In Fig. 5, our TS2C algorithm can outperform SAC in all three MuJoCo environments taken into consideration. On the other hand, though the EGPO algorithm has the best performance in the Pendulum environment, it struggles in the other two environments, namely Hopper and Walker. This is because the action space of the pendulum environment is only one-dimensional. In this simple environment, the action-based intervention of the EGPO algorithm is effective. The policy only needs slight adjustments based on the imperfect teacher to work properly. In other words, the distance between the optimal action and the teacher action is small. However, in more complex environments like Hopper and Walker, the distance between the two is large. As the action-based intervention is too restrictive, the EGPO algorithm based on such intervention fails to achieve good performance.
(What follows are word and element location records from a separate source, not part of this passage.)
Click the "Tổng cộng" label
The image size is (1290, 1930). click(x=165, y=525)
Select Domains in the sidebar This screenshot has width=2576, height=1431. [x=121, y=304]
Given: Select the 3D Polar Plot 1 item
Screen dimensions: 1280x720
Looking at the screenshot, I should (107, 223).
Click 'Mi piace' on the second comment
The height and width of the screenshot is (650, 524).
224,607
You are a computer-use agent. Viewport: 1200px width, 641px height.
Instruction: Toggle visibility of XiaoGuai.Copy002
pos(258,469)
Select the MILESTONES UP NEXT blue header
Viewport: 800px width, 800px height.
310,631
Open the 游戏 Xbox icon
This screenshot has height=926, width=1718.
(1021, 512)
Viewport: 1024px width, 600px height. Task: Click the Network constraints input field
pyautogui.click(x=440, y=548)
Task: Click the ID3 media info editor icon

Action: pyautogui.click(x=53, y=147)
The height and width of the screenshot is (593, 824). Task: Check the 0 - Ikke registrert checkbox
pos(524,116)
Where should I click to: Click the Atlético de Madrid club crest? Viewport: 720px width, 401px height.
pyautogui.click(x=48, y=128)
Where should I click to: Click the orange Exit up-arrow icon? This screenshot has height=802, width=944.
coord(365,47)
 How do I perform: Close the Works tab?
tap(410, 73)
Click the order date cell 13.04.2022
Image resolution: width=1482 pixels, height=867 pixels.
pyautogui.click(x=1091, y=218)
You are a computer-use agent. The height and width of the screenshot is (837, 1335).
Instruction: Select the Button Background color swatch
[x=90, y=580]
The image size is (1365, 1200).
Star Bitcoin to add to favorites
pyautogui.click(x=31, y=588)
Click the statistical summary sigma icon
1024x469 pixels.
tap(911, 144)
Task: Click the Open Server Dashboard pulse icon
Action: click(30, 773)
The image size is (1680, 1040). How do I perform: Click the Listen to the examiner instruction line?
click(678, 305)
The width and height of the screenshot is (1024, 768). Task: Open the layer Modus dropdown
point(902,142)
In Fig. 6, the performance of EGPO with a SAC policy as the teacher policy is very poor. This is because the employed SAC teacher is less stochastic than the PPO policy. Student’s actions have less likelihood in teacher’s action distribution and are less tolerated by the action-based intervention function in EGPO, leading to large intervention rate and consequently large distributional shift. Our proposed TS2C algorithm does not access teacher internal action distribution and instead intervenes based on the state-action values of teacher policy, so it is robust to the stochasticity of teacher policy.